◆ YOUR GOAL: For the entries below, count the lines containing "JETZT" and give only that number.

::::

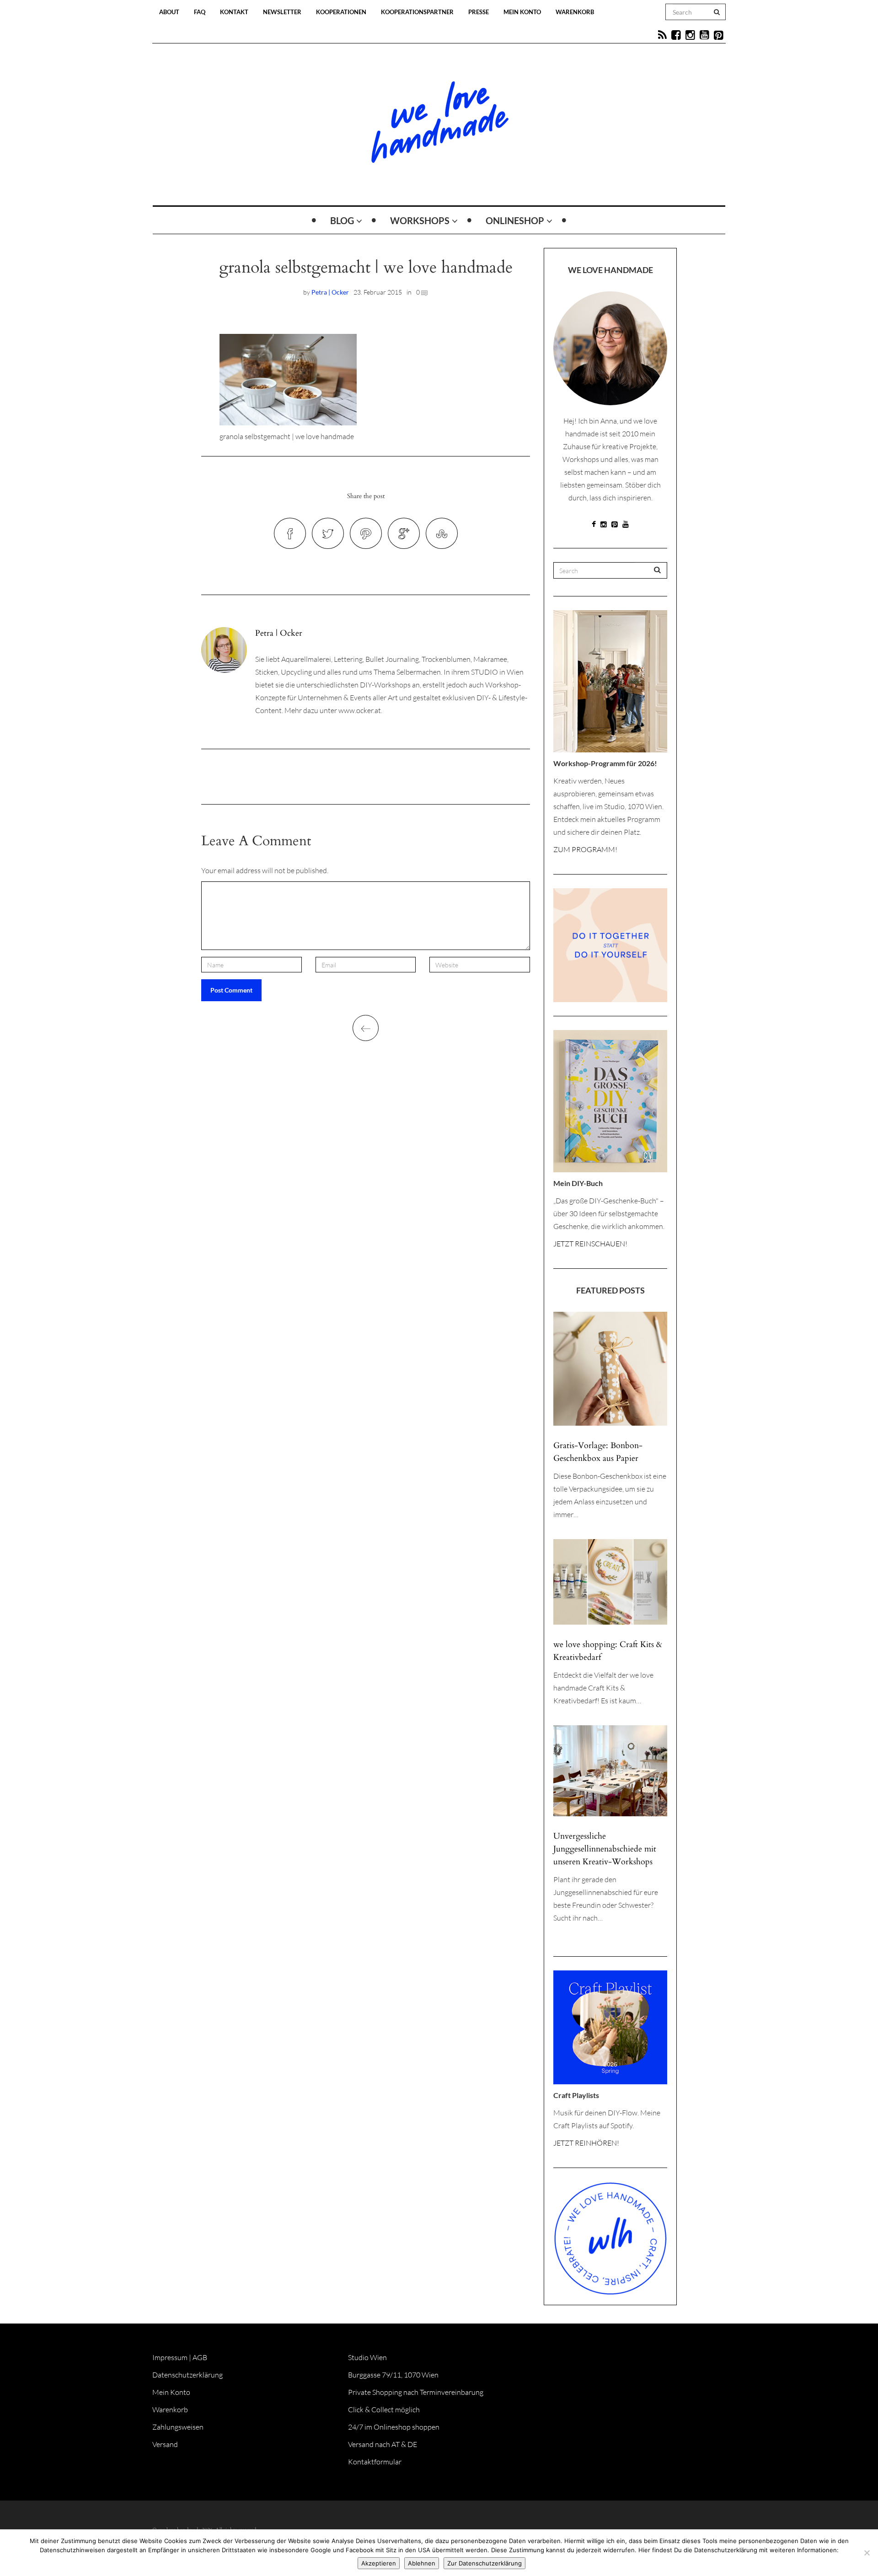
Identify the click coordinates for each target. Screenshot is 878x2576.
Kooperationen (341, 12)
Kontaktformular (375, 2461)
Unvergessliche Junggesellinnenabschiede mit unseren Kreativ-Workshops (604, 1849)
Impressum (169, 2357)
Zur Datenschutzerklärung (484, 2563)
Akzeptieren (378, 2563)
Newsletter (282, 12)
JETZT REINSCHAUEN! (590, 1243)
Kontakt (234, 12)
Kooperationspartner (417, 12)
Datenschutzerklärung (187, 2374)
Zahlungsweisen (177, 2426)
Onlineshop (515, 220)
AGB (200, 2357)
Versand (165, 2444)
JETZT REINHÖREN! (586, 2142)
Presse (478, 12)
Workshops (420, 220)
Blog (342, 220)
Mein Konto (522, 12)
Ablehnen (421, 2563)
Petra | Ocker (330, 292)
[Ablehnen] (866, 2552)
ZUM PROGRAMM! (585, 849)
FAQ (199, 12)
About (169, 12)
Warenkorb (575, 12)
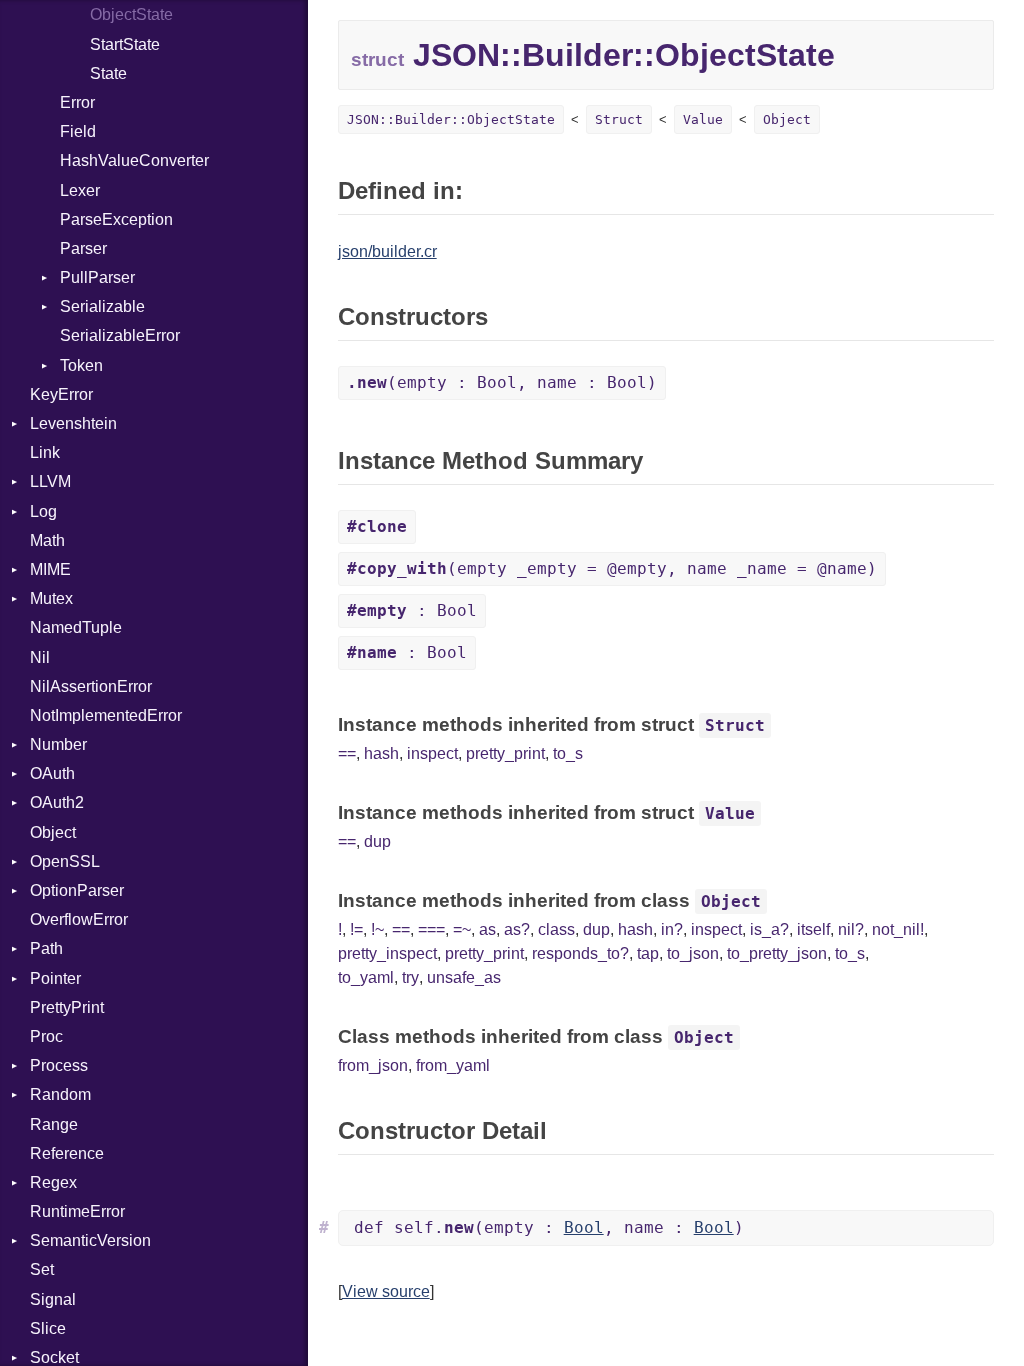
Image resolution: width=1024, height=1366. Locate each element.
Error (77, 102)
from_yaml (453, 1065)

::::

◆ OUTPUT: 2